December 20, 2019 at 06:29 PM
4 minute read
A New York federal judge on Friday awarded $78 million to Nasdaq Inc. in a civil breach-of-contract lawsuit that accused the manager of several exchange-traded funds of misappropriating profits.
U.S. District Judge Paul Engelmayer of the Southern District of New York ruled in a 166-page opinion that Nasdaq had "established, in multiple respects," that Exchange Traded Fund Managers Group had kept millions of dollars in management fees generated by ETFs, including a $1.5 billion cybersecurity fund known by its ticker HACK.
The ETF manager, identified as ETFMG in Engelmayer's opinion, denied any wrongdoing, and hit Nasdaq with counterclaims, alleging that the owner of the world's second-largest stock exchange had breached an agreement and improperly favored a competing ETF.

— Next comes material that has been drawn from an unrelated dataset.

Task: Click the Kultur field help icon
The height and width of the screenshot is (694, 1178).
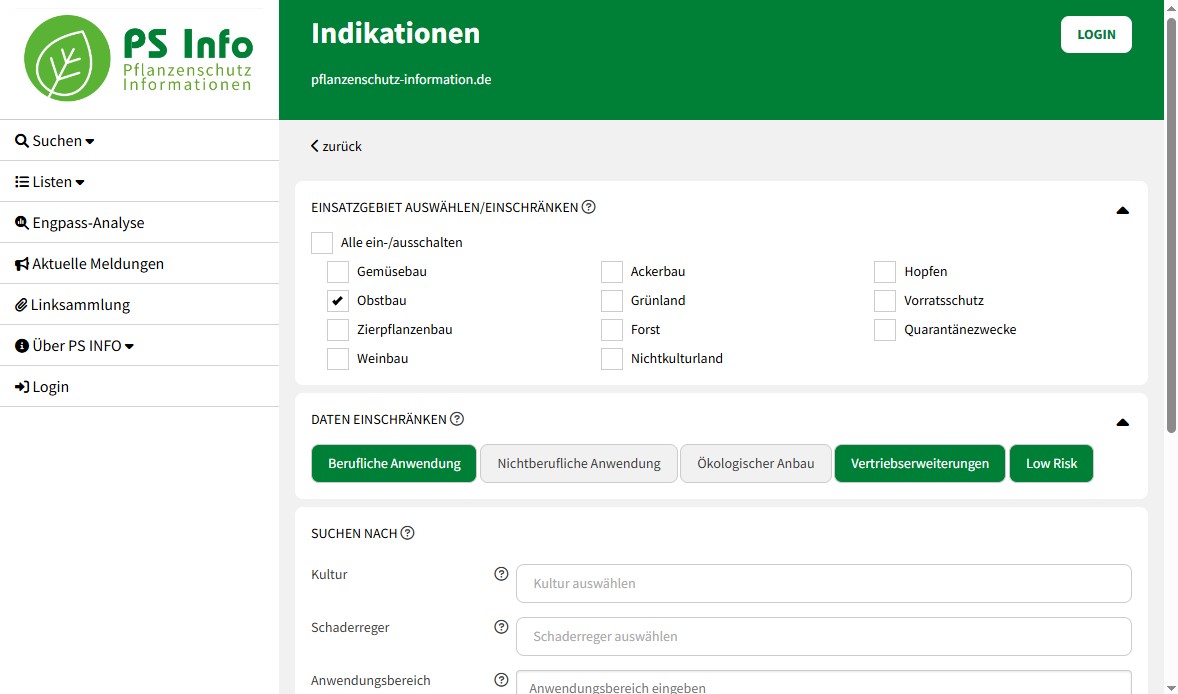Action: click(x=501, y=574)
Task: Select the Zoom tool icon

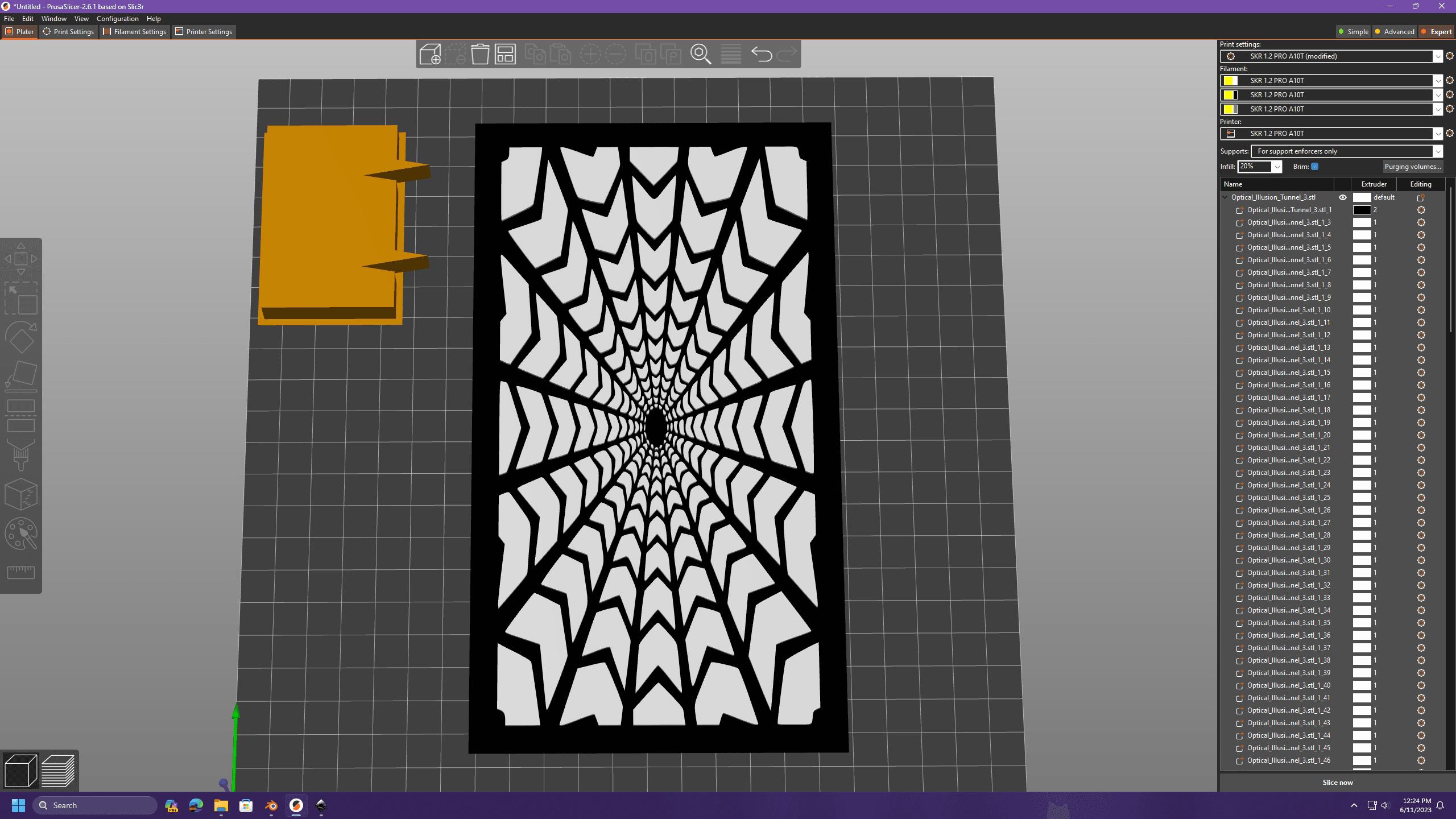Action: click(x=700, y=54)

The ruling Friday rejected all of ETFMG's claims against Nasdaq and ordered the firm to compensate Nasdaq for both retrospective and forward-looking damages.
While Engelmayer found in favor of Nasdaq on its breach-of-contract claims, the judge said it had not supported allegations of conversion, unfair competition, unjust enrichment, conversion and breaching its duty of good faith and fair dealing. He declined to award punitive damages.
"Nasdaq is pleased with the court's ruling that acknowledged the significant damages we suffered from ETFMG's breach of its contractual obligations," Nasdaq said in a statement. "This is a victory for the ETF industry."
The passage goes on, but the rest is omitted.